● **Problem description**
Write out the data between the line holding "1332x829 pixels." and the line holding "Action: pos(721,739)", inclusive, leaving the pictures out of your answer.

● **Task data**
------------

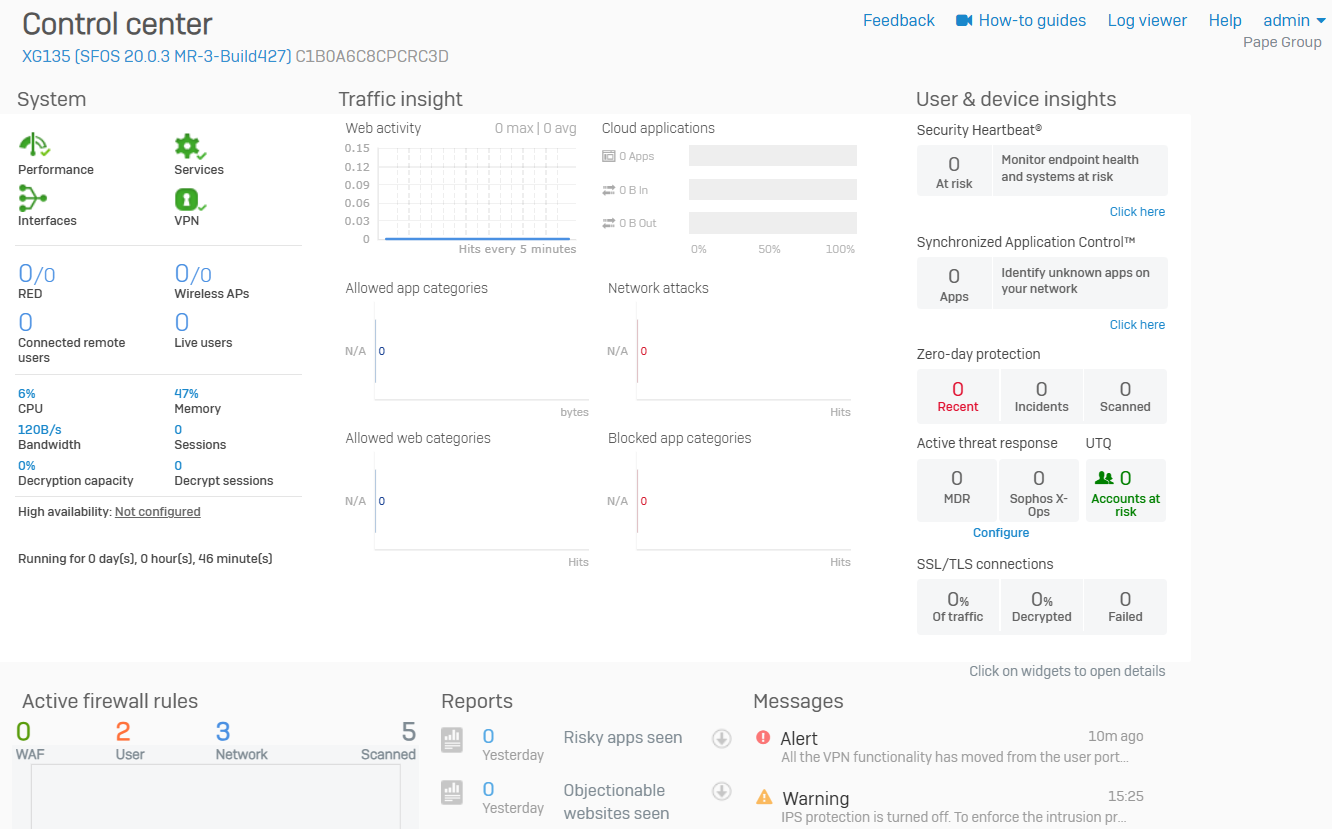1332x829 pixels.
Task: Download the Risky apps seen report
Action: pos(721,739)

------------

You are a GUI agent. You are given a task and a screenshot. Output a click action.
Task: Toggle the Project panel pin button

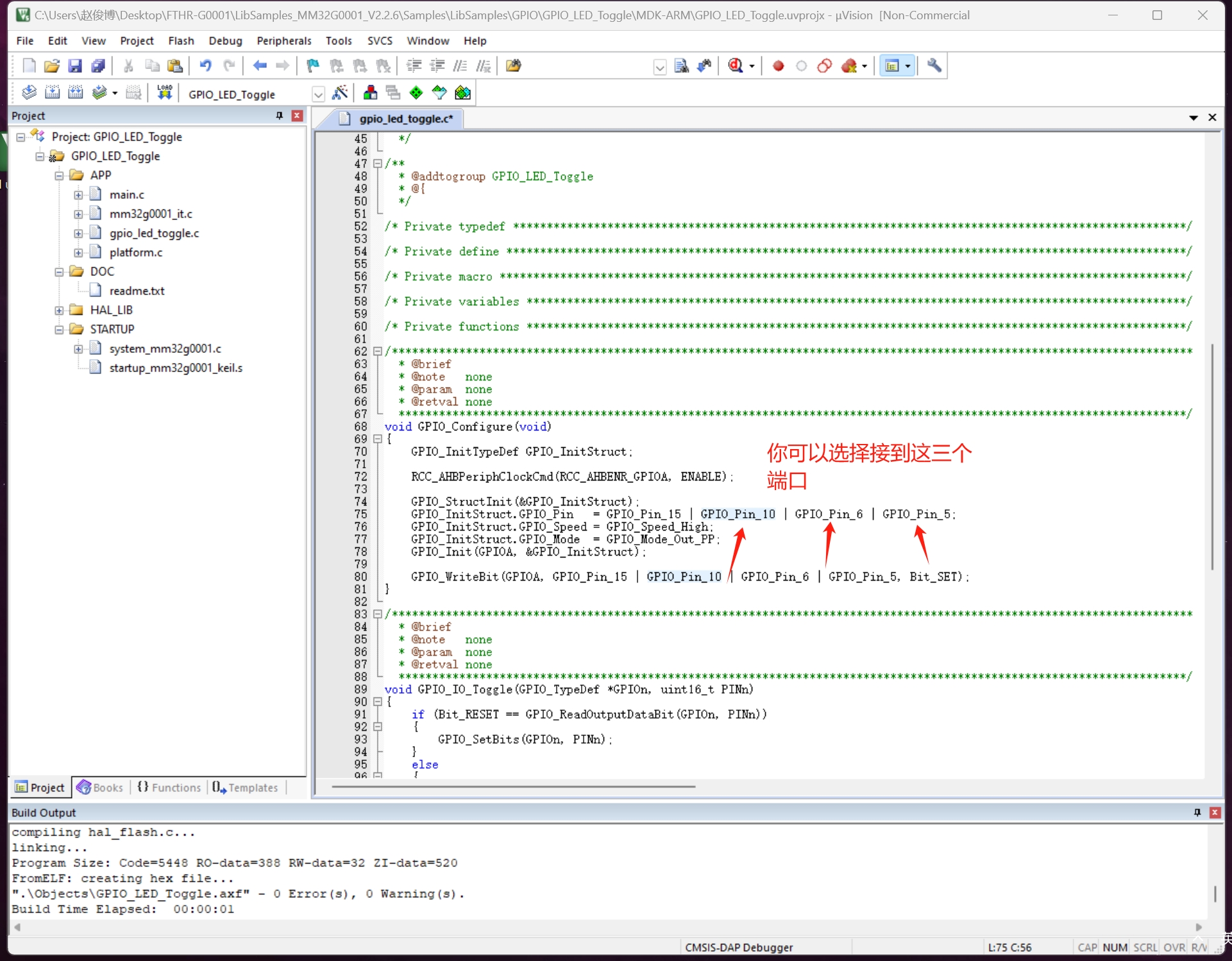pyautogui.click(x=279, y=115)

------------

● **Task solution**
1332x829 pixels.
Task: Download the Risky apps seen report
Action: pos(721,739)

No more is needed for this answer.